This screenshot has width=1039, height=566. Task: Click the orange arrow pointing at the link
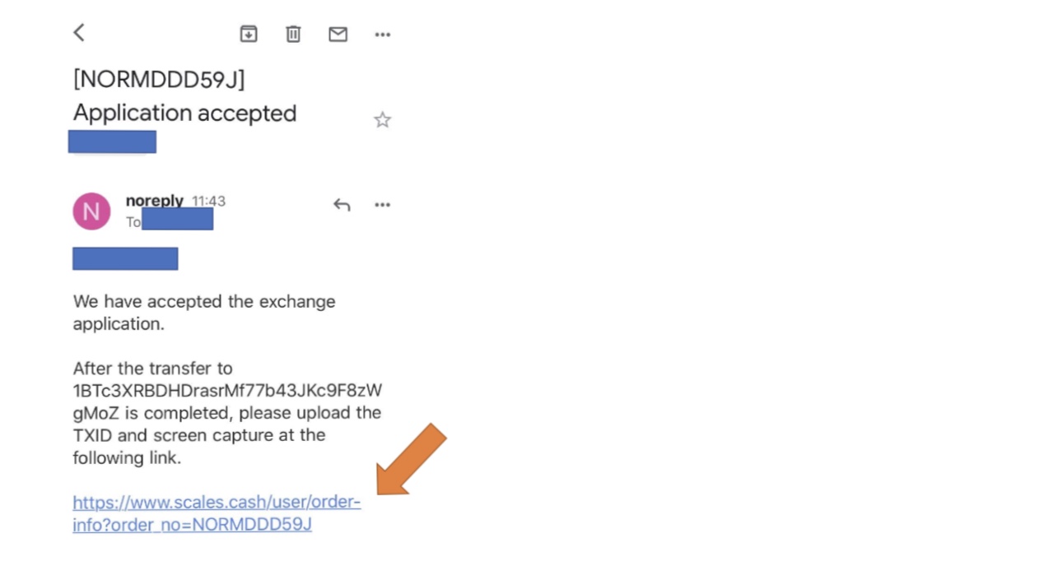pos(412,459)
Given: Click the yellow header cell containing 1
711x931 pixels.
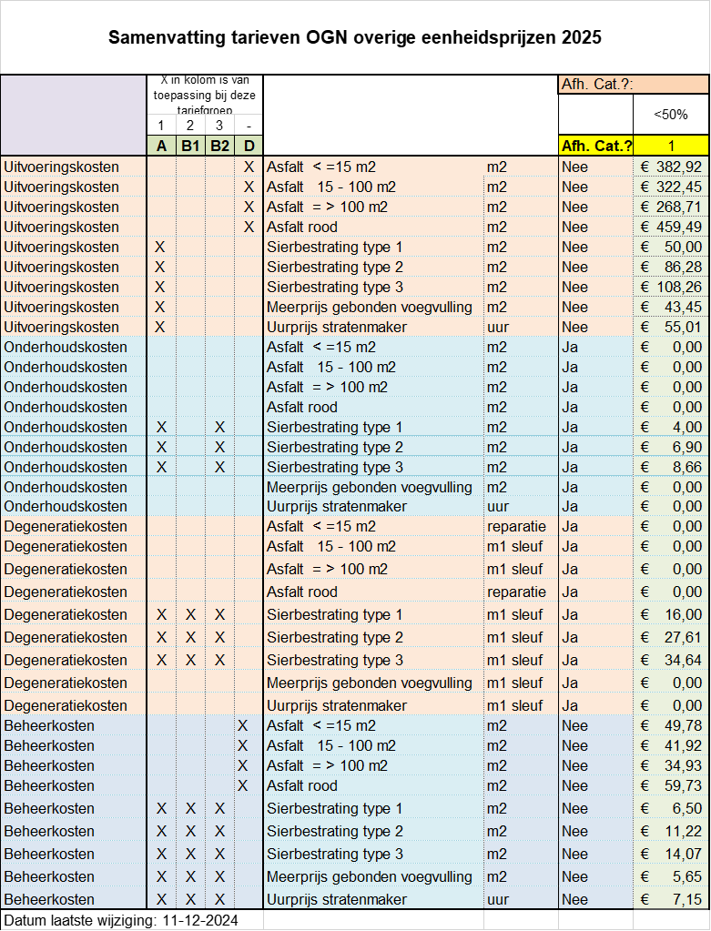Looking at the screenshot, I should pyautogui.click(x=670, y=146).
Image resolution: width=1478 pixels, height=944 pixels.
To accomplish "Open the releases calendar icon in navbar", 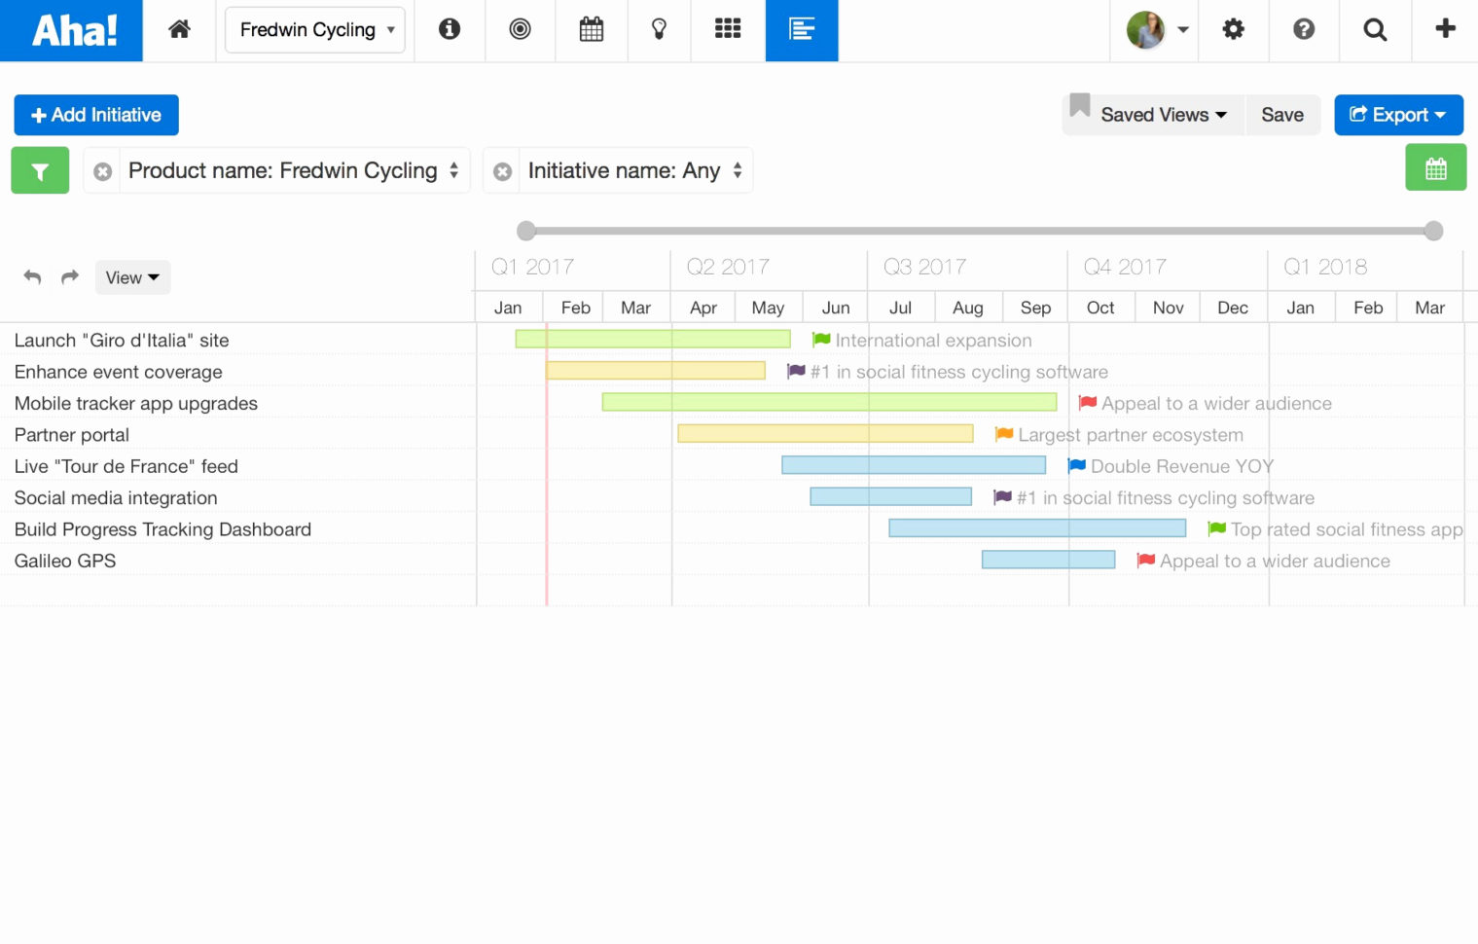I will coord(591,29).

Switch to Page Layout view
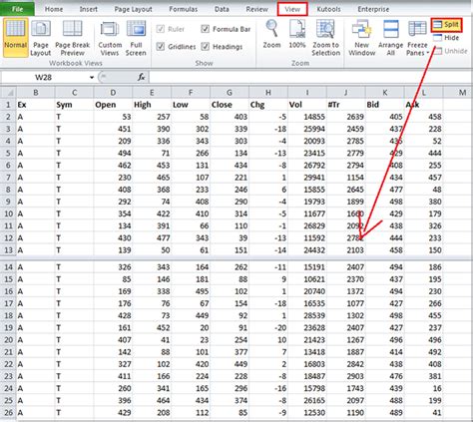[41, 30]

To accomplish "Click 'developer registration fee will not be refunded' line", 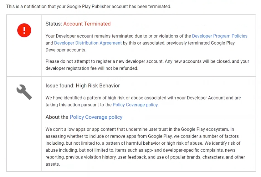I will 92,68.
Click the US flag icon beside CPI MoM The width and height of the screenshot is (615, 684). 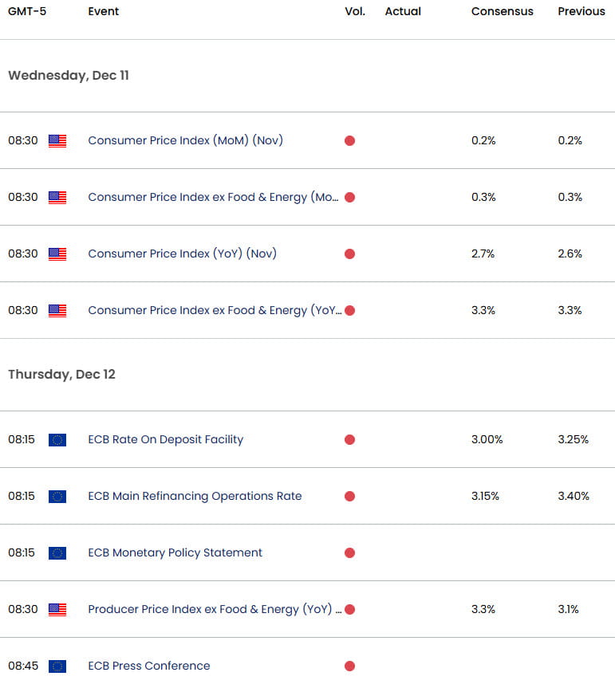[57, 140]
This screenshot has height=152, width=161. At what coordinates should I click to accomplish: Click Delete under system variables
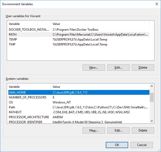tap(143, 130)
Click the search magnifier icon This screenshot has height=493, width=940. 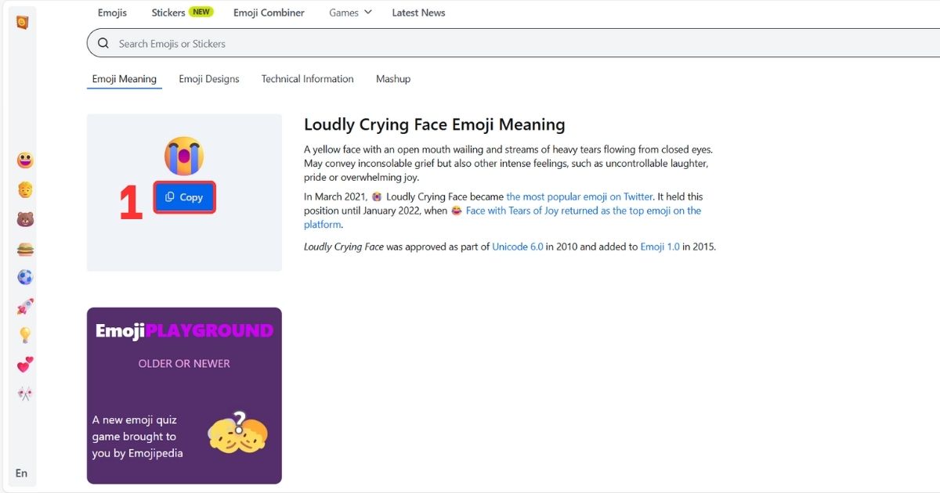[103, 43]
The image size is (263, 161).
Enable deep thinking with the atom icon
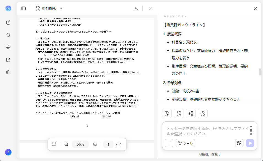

**TRY IT**
Nothing but the lines from the one holding "The image size is (263, 161)." through the last line of the listing should appear in the answer, copied exactly and without pictures.

**REPLY**
The image size is (263, 161).
Enable deep thinking with the atom icon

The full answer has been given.